Arbeitsaufträge:
- A) Wann wurde laut dem Text über Stonehenge mit dem Bau des Steinmonuments begonnen?
- B) Setze den Text über Stonehenge nach seinem letzten Satz fort.

Quelle:
#####

Stonehenge ist ohne Zweifel der Star unter den vorzeitlichen Bauwerken Europas. Über keines wurde so viel spekuliert, fantasiert und geschrieben, keines erfreut sich auch heute noch so großer Beliebtheit. Die im idyllischen Wiltshire in England liegende Anlage ist Jahr für Jahr Ziel tausender Touristen, sie gilt geradezu als „must“ im Sightseeing-Programm.
Für unsere Vorfahren war das Ensemble aus mehreren Steinkreisen und einem umgebenden Graben vermutlich kaum weniger faszinierend als für uns heute. Das in der Jungsteinzeit vor rund 5.100 Jahren begonnene und dann in mehreren Phasen immer wieder aus- und umgebaute Steinmonument ist durch seine schiere Größe, aber auch durch die Vielzahl von astronomischen und kultischen Bezügen einzigartig.

#####

Vorliegendes Material:
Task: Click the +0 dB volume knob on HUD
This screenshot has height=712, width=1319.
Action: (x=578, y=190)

#####

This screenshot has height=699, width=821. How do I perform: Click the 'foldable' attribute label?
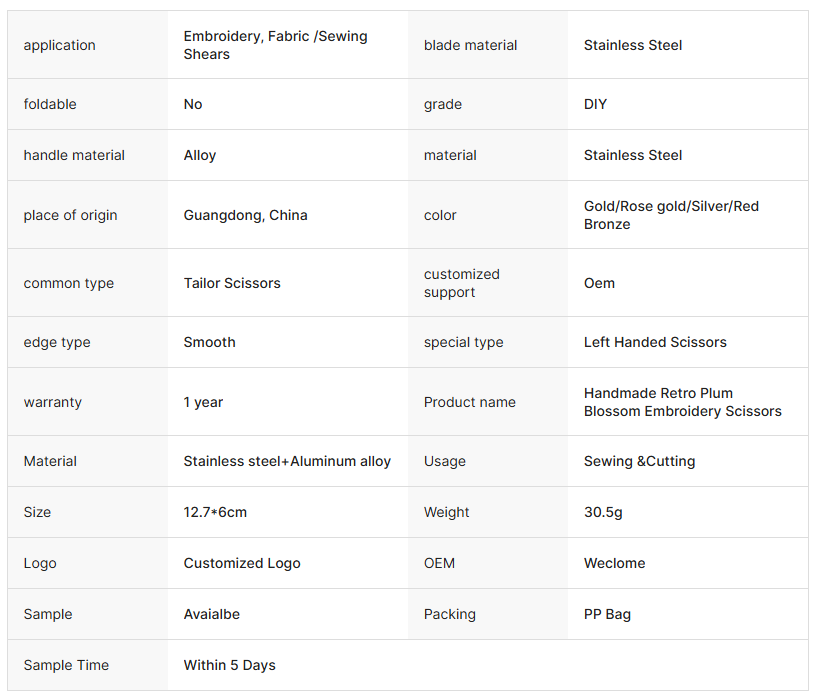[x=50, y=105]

#####

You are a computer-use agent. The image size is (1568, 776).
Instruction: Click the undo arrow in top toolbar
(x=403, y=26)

#####

Lösungen:
- A) In der Jungsteinzeit, vor rund 5.100 Jahren.

- B)
Über einen Zeitraum von mindestens 4.000 Jahren hinweg wurde Stonehenge für Rituale, Festlichkeiten und astronomische Beobachtungen genutzt, nach Ansicht einiger Forscher vielleicht sogar bis zum Aufkommen des Christentums in Britannien um 500 nach Christus. Das Besondere daran: die Menschen, die Stonehenge in den verschiedenen Zeiten umbauten und als heiligen Ort nutzten, gehörten ganz unterschiedlichen Völkern an.
Damit repräsentiert Stonehenge auch – wie kaum ein anderer Ort – das gesammelte himmelskundliche Wissen unserer Vorfahren. Was sich allerdings wirklich an astronomischen Bezügen in den zahlreichen Teilen des Bauwerks verbirgt, und wie die Bewohner der Region es genutzt haben, darüber herrscht bis heute keine Einigkeit.
56 Holzpfosten und ein großer Graben
Die ersten Anfänge der Anlage errichteten Menschen der Windmill-Hill-Kultur etwa 3.100 v. Chr.. Sie gelten als die ersten sesshaften Bauern Englands. Stonehenge bestand damals aus einem kreisförmigen Erdwall von 115 Metern Durchmesser mit Graben, einem Ring aus 56 Holzpfosten und einem einzelnen großen Stein außerhalb des Kreises. Die Reste der Holzpfosten sind noch heute als die so genannten Aubrey-Löcher erhalten.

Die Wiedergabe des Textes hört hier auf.